Task to carry out: The copy should run from the line containing "Task: Click the ADX (14) indicator label" through the last line of the entries below, exactly as written, with pictures omitted.

Provided data:
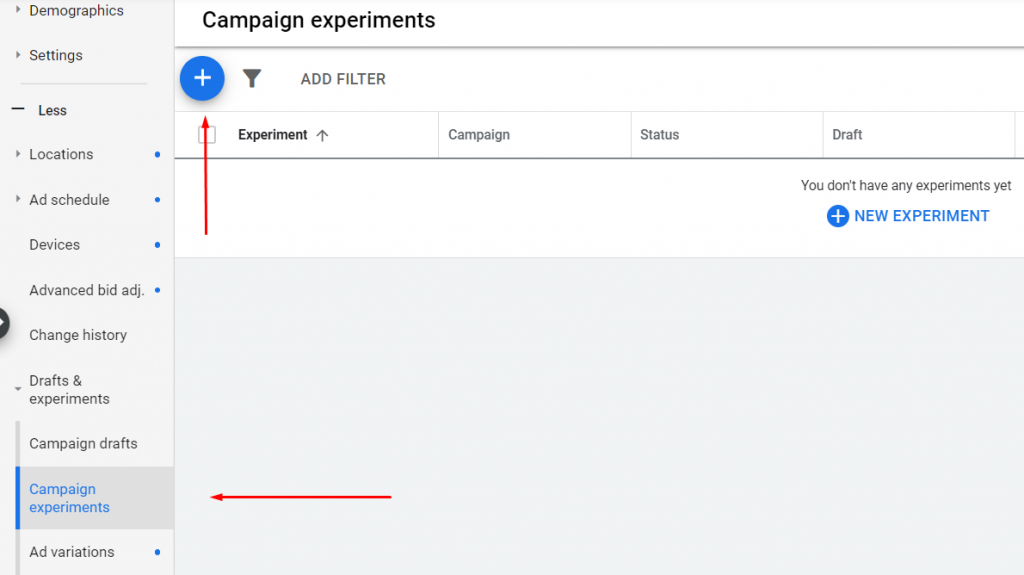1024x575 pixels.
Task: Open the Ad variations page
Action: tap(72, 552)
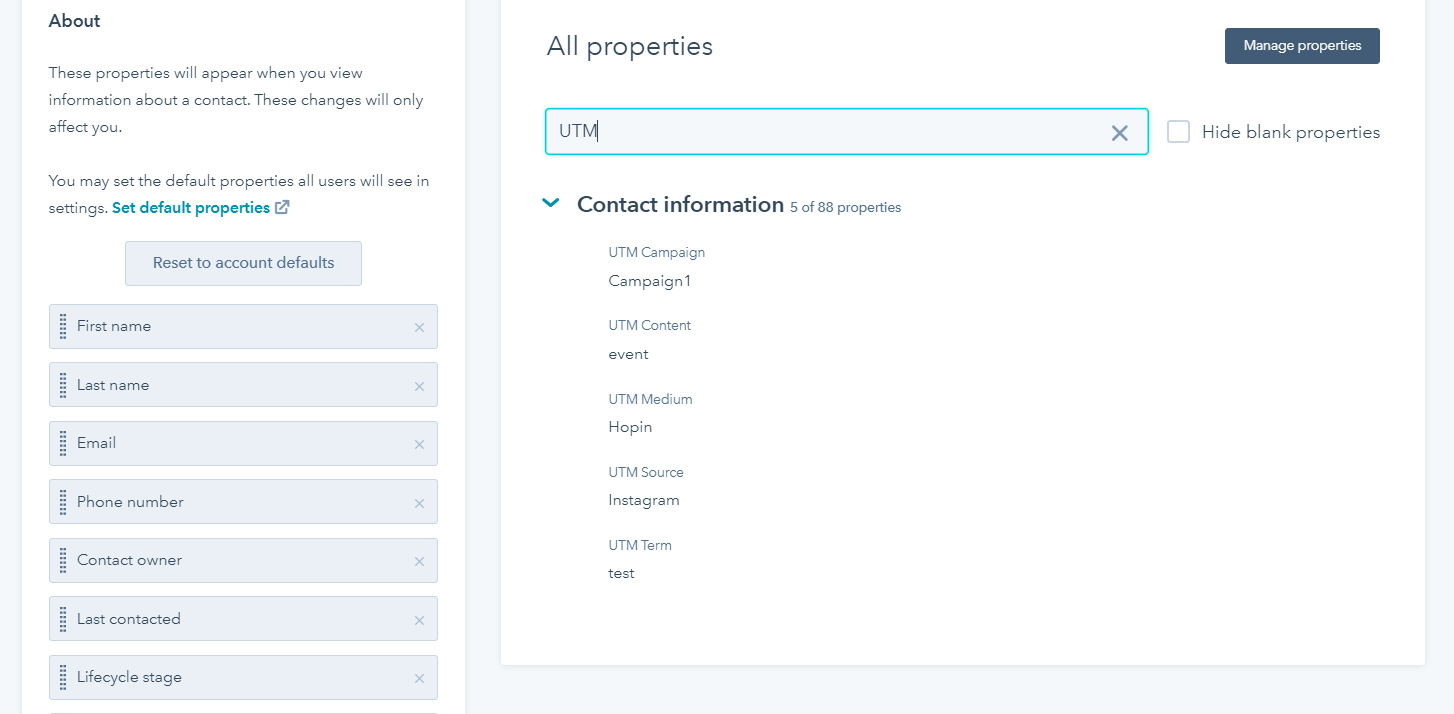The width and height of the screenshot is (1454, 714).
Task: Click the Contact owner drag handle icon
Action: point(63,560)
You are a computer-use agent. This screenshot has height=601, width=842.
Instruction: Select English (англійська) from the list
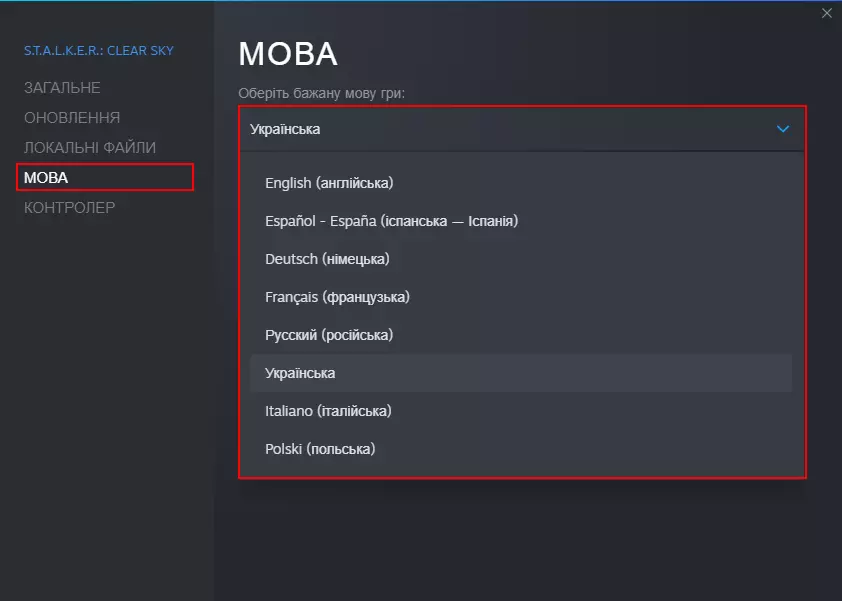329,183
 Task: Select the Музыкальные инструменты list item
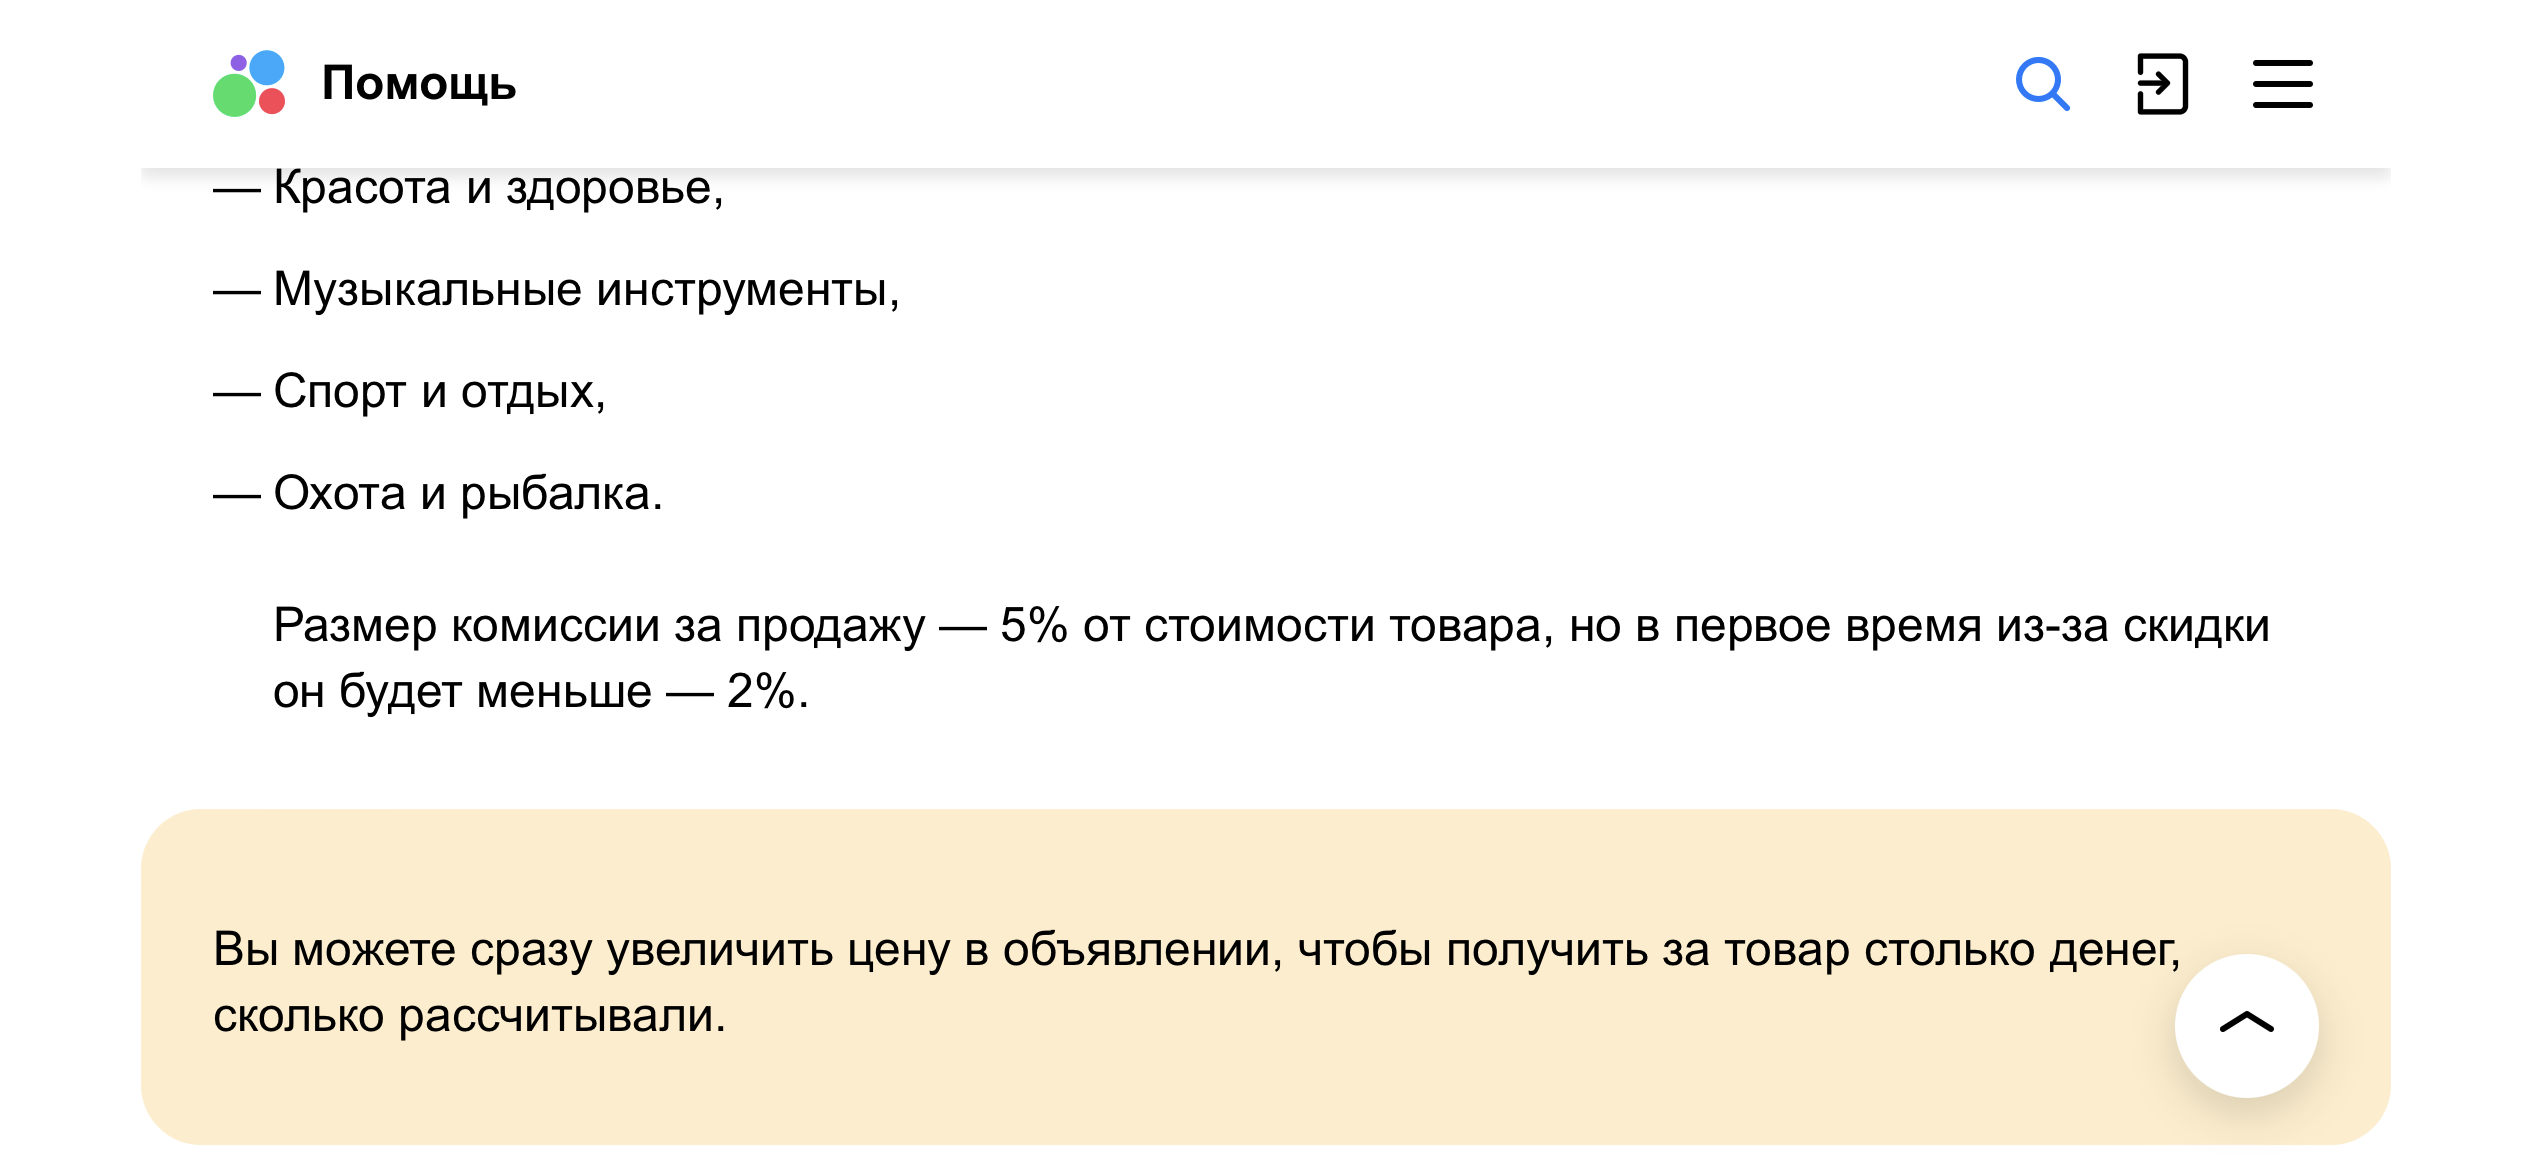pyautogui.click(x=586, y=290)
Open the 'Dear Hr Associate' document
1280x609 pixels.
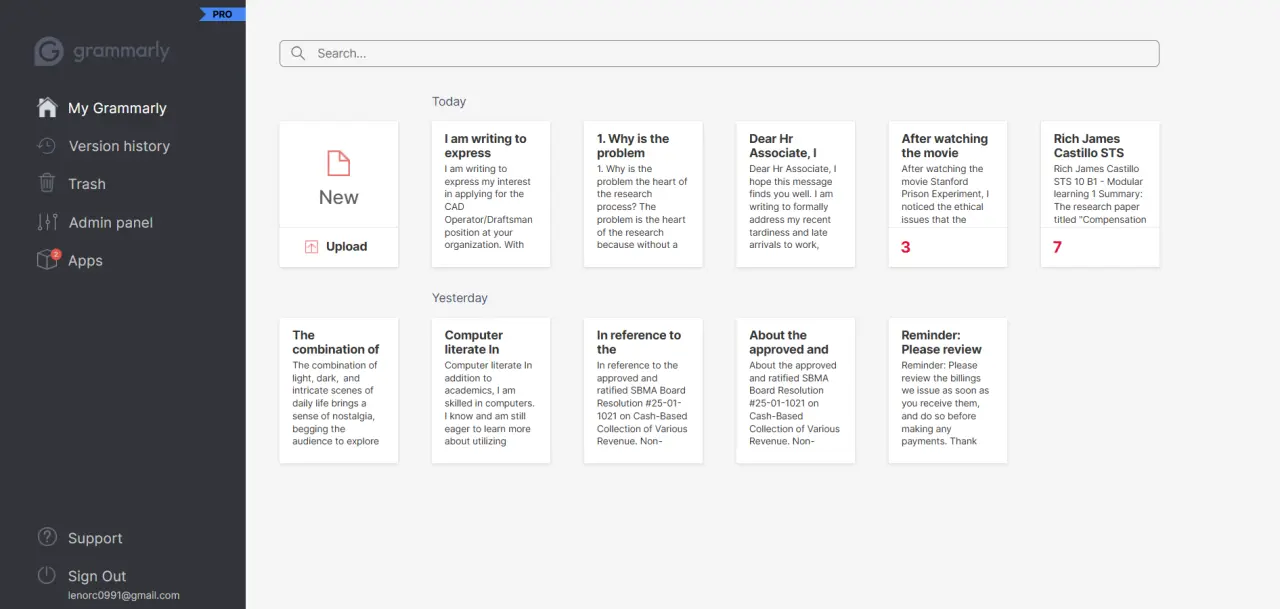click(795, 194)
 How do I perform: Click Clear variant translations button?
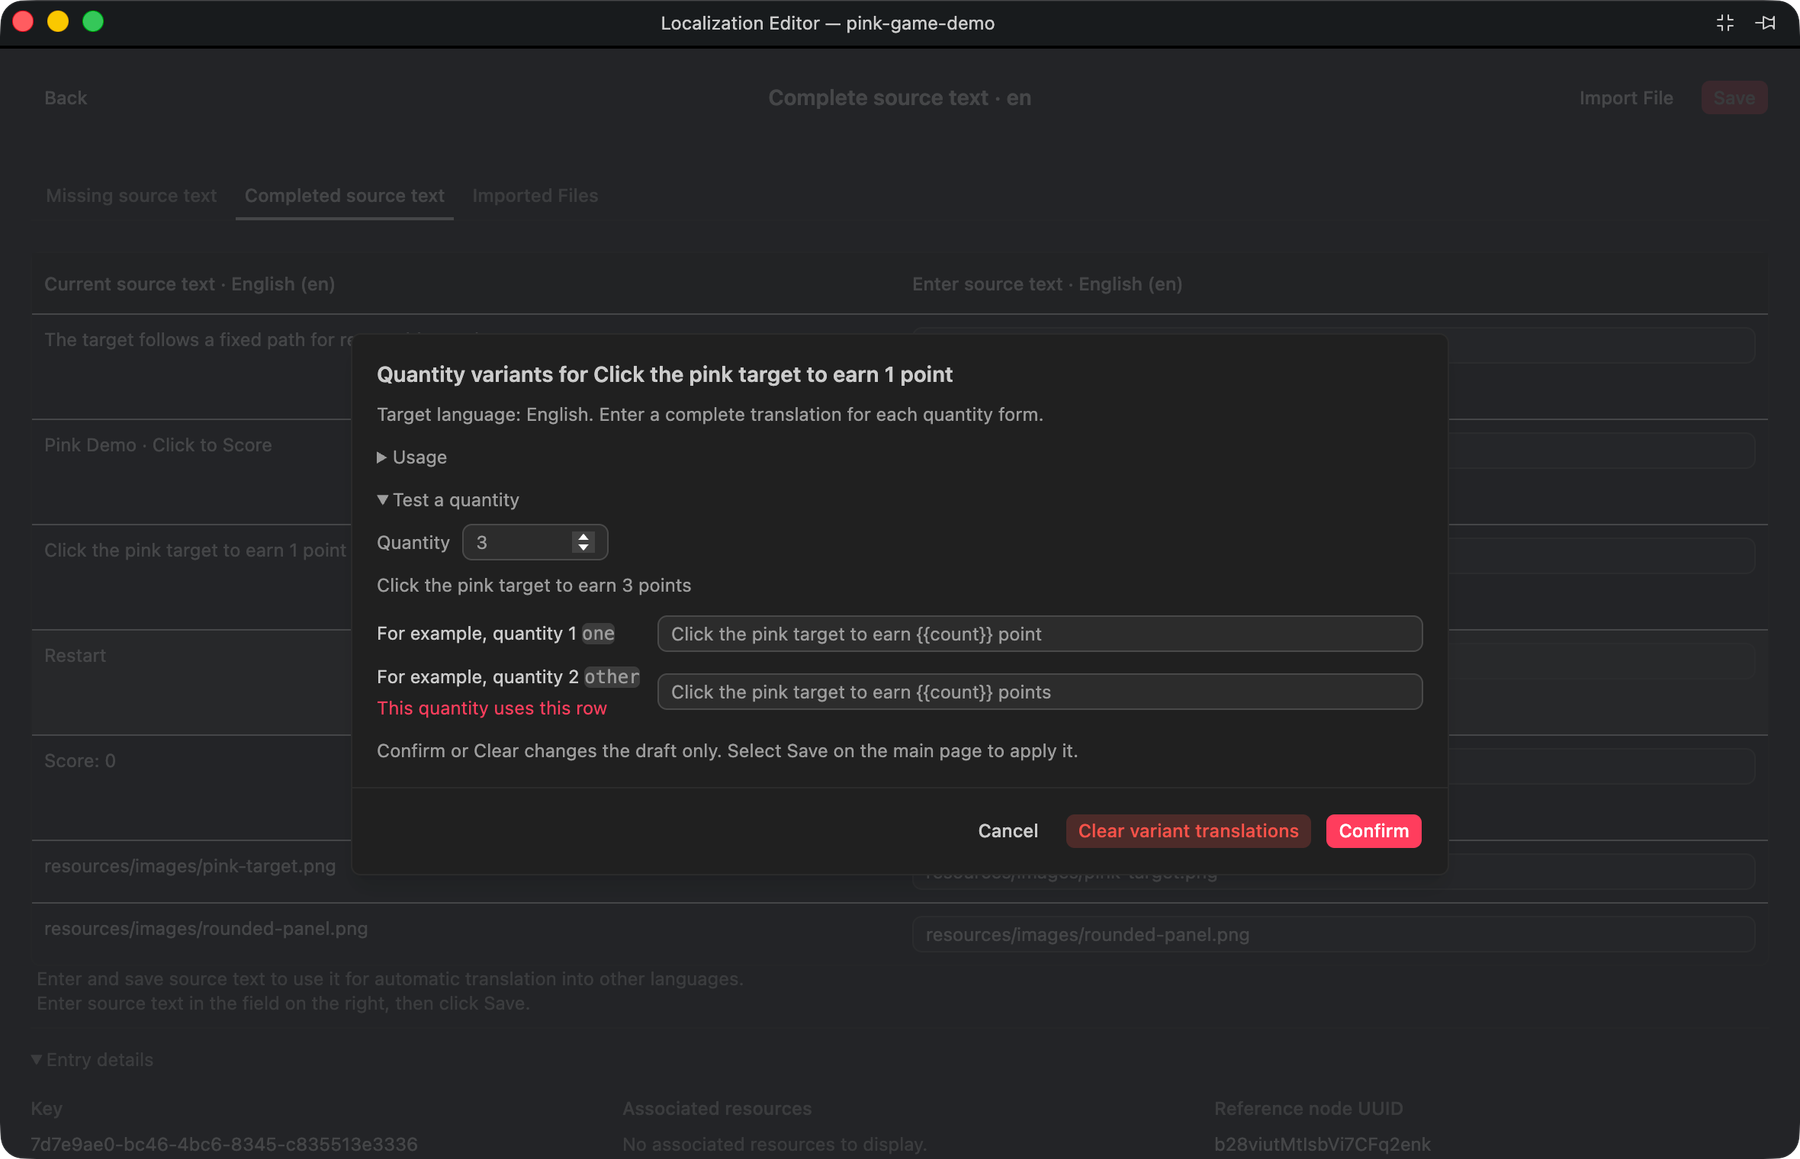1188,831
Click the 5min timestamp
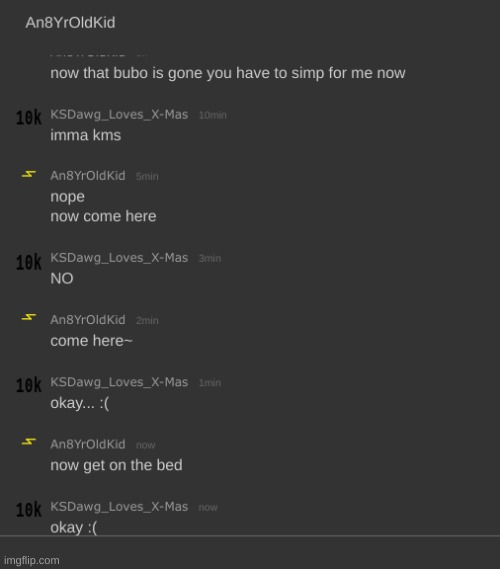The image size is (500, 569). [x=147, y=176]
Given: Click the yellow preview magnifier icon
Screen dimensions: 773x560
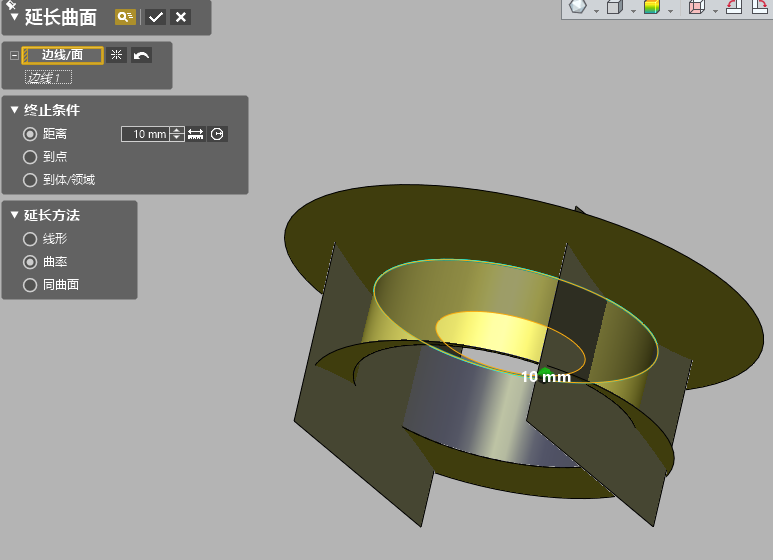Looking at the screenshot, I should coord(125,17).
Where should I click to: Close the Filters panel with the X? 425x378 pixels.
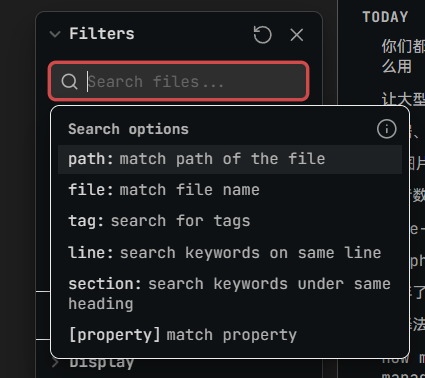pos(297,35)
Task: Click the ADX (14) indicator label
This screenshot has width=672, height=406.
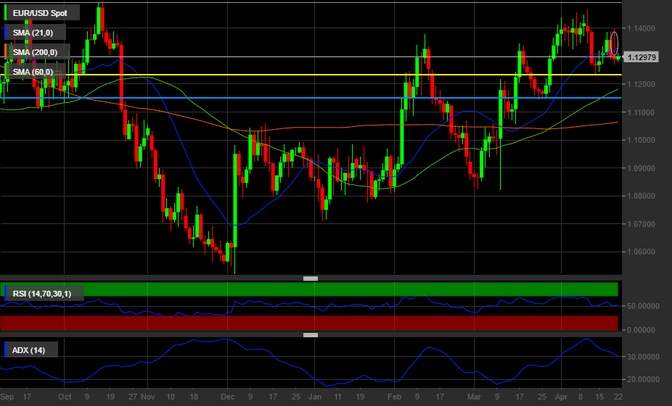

Your solution:
Task: Click the ADX (14) indicator label
This screenshot has width=672, height=406.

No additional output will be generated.